僕の家は母子家庭で、母親は朝晩休みなく働いていた。
彼女の望みは僕1人…。
有村 恵15歳。
高校1年になったばかり。
中学でもイジメられ、高校デビューしたくてワザワザ遠い通学時間の掛かる高校に入ったのに、やっぱり無視され、弾かれ、イジメられ…。

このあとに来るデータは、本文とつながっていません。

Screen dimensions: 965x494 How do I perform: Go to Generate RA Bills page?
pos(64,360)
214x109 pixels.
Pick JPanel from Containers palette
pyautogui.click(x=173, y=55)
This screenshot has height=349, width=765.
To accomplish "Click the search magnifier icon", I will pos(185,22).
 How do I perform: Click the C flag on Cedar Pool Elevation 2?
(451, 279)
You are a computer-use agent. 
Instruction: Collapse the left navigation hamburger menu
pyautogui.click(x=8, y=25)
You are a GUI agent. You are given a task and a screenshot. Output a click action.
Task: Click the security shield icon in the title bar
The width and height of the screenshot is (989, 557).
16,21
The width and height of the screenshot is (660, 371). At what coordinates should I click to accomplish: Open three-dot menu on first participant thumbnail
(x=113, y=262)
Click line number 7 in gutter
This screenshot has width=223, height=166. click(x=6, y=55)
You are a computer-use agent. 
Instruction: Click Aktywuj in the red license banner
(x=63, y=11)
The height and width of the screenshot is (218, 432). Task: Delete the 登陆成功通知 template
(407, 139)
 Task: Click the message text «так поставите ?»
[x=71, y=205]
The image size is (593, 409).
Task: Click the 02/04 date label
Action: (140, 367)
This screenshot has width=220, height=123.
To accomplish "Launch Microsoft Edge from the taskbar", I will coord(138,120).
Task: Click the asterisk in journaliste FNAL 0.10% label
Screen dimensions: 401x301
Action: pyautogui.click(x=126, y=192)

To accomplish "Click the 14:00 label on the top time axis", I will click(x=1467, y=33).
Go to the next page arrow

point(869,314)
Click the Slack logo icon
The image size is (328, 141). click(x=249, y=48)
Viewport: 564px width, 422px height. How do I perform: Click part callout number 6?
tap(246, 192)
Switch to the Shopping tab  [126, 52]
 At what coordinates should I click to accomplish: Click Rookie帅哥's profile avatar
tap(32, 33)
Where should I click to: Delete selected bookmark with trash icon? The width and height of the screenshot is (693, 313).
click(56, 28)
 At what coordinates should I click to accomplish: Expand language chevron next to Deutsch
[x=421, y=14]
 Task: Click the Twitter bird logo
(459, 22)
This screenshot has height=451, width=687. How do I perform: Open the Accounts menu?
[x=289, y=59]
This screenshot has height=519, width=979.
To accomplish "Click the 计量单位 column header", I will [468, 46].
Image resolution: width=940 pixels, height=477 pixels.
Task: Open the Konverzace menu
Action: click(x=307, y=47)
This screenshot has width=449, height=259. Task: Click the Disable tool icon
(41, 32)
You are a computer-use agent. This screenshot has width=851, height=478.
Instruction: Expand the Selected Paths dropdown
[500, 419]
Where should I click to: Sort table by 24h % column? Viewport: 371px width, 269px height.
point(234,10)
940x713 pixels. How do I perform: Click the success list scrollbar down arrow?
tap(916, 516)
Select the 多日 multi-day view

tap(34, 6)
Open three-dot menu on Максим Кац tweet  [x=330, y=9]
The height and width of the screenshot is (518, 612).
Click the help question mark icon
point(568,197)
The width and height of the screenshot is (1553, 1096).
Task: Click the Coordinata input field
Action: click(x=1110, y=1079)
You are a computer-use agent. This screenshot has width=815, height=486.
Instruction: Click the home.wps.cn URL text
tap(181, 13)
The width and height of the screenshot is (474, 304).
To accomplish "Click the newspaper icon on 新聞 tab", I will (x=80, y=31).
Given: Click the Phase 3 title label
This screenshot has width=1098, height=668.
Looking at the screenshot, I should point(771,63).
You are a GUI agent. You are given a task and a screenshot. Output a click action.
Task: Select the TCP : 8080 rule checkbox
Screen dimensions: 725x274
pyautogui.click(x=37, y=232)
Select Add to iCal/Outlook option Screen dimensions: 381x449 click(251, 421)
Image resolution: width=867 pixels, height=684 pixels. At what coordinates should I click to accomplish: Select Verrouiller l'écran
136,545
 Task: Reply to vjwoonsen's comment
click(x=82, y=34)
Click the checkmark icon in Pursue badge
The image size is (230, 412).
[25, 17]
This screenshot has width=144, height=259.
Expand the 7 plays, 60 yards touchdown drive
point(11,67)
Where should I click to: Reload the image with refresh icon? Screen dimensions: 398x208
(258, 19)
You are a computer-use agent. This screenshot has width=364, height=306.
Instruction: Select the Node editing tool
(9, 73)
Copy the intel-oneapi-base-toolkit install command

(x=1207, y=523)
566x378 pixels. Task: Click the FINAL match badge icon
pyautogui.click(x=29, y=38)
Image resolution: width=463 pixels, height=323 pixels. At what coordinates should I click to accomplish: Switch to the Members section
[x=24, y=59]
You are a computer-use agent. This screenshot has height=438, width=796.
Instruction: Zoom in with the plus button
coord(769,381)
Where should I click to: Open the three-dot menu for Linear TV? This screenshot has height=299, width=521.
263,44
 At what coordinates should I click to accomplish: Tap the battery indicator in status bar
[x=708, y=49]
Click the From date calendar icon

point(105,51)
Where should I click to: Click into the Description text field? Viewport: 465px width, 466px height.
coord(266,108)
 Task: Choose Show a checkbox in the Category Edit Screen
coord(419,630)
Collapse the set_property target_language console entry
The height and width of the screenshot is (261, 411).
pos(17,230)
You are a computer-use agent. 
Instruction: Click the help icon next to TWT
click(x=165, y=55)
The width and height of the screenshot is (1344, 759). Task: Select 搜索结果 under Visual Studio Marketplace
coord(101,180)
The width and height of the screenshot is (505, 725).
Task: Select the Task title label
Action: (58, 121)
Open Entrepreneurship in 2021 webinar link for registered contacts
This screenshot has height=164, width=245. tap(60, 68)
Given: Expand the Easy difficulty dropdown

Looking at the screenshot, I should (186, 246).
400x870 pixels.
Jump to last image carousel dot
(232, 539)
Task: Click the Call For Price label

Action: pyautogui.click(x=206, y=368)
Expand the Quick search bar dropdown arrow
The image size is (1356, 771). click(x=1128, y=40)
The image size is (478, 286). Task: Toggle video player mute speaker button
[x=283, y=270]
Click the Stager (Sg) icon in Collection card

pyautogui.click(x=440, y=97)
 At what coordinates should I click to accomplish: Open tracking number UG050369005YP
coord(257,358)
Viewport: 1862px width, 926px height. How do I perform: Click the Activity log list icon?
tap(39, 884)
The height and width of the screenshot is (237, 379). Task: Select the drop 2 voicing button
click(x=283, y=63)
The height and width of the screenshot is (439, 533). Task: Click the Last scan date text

体格が小柄で消極的、成績も良くないし運動神経も無い僕は、恰好のイジメの的だった。
自転車で往復2時間の通学が苦痛で仕方ない。
まだ入学してひと月すら経っていないと言うのに…。
夢も希望も、この歳にして失った。
青春なんて、どこにあるんだ?
僕は見た事や聞いた事はあっても、感じる事はない。
せっかくの4月末の土曜日、ゴールデンウィーク初日だってのに、こうやってボロいアパートの奥で、昼過ぎまで布団を被ってる。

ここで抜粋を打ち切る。